▶ **Task statement**:
Which lines below fall between the one containing "How do I perform: Click the gray" and the one containing "Given: Open the Security tab"? Repeat them exactly, counting both of those lines, and add nothing else.

▶ **Extracted information**:
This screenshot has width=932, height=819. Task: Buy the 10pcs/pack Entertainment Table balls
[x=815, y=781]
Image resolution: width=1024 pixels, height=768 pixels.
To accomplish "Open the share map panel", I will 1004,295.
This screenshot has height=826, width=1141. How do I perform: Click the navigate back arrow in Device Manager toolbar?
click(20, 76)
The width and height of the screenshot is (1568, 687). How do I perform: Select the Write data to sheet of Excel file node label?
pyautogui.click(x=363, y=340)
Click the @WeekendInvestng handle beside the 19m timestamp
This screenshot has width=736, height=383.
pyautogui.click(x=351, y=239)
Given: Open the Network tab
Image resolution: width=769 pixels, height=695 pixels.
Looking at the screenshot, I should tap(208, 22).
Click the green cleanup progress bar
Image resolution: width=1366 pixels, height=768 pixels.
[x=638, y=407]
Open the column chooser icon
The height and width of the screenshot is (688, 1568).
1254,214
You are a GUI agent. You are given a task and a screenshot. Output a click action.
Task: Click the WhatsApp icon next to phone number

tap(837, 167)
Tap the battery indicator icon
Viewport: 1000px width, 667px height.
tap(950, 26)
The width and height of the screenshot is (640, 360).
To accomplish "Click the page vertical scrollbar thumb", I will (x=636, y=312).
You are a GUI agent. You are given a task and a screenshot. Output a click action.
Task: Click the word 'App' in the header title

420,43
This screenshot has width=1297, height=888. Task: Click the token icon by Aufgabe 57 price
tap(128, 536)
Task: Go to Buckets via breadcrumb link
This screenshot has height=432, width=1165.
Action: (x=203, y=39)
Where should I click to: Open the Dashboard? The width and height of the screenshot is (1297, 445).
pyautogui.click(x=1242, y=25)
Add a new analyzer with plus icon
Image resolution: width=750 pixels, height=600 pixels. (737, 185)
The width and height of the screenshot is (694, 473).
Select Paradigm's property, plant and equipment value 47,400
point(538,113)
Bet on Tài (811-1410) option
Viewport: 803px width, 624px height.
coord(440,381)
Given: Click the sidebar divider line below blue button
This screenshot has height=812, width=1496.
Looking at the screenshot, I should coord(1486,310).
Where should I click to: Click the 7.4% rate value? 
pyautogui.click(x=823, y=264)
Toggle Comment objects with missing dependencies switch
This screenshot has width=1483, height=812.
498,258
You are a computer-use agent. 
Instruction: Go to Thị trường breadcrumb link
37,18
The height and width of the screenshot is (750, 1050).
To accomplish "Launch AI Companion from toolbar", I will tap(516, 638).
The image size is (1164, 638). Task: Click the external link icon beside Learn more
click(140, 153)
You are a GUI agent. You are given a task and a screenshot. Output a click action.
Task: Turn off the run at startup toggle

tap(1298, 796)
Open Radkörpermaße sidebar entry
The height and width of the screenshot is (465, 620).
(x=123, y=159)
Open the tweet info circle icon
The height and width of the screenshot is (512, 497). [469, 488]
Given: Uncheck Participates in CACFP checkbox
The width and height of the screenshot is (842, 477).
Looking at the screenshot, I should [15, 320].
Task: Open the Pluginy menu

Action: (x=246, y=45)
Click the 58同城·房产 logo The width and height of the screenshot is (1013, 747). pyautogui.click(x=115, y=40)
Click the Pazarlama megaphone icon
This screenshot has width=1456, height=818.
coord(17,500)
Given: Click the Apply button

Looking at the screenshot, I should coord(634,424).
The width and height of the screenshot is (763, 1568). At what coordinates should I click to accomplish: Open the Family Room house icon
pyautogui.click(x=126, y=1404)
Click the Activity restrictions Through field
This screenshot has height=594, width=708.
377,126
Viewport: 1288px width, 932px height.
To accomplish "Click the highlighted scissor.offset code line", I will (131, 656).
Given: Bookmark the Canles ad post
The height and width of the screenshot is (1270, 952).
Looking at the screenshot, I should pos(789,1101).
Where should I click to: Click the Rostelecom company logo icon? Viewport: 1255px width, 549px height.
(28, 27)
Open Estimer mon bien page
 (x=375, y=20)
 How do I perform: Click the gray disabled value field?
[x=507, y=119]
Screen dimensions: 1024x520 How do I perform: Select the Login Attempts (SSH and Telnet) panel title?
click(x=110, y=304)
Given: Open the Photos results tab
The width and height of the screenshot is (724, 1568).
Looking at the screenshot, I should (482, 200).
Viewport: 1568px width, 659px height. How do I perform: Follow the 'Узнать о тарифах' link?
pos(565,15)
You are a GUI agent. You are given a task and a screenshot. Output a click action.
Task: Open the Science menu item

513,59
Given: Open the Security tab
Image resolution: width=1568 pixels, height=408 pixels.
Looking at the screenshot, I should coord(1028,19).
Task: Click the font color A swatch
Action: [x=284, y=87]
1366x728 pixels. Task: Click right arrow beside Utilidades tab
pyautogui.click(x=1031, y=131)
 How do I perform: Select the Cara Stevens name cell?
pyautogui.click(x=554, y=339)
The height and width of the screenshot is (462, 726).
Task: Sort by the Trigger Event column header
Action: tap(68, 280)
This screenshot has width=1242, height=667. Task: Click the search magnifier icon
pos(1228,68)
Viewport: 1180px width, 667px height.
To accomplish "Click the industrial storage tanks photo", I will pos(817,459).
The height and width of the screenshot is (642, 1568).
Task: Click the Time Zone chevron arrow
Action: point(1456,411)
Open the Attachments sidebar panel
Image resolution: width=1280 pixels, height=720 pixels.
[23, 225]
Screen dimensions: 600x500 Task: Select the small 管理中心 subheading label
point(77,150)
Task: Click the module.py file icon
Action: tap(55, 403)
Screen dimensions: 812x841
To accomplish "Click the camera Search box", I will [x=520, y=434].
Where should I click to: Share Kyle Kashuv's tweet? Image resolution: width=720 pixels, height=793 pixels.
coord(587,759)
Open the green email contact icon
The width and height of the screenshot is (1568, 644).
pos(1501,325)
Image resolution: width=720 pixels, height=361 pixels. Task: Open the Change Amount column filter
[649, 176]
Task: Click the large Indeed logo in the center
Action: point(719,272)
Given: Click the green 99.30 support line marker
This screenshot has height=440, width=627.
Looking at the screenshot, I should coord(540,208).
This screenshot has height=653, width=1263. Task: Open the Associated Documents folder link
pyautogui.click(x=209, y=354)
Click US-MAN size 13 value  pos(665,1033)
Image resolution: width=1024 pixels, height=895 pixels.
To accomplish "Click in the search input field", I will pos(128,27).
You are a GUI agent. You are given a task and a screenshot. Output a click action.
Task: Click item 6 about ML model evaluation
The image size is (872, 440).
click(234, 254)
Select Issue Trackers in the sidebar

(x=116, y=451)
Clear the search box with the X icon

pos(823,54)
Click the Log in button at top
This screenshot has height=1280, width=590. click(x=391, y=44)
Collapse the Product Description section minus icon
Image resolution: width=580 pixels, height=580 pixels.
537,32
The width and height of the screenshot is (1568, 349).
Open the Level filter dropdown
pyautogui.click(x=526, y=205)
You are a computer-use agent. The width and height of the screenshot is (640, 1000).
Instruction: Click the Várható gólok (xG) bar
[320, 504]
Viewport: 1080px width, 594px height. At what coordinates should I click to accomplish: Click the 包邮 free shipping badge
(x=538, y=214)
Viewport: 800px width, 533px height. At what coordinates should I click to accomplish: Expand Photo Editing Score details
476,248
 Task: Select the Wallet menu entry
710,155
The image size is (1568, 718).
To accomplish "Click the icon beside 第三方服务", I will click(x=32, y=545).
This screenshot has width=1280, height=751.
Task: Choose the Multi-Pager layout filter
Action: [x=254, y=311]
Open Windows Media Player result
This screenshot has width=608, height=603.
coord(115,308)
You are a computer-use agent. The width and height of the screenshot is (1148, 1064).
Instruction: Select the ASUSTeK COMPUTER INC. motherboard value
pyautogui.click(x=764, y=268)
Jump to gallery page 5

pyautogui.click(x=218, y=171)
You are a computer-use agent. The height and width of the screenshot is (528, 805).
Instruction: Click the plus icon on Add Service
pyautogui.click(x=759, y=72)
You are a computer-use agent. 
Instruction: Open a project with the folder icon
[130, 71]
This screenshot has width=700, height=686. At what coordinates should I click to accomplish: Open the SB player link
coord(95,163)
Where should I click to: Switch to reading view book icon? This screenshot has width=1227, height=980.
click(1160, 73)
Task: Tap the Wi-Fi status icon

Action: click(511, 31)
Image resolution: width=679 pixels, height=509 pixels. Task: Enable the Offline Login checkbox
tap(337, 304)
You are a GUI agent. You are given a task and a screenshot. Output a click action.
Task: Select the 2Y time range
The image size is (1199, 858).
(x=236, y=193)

▶ **Answer to this task**:
 How do I perform: Click the gray disabled value field?
[x=507, y=119]
Screen dimensions: 1024x520 How do I perform: Select the Login Attempts (SSH and Telnet) panel title?
click(x=110, y=304)
Given: Open the Photos results tab
The width and height of the screenshot is (724, 1568).
Looking at the screenshot, I should (482, 200).
Viewport: 1568px width, 659px height. How do I perform: Follow the 'Узнать о тарифах' link?
pos(565,15)
You are a GUI agent. You are given a task and a screenshot. Output a click action.
Task: Open the Science menu item

513,59
Given: Open the Security tab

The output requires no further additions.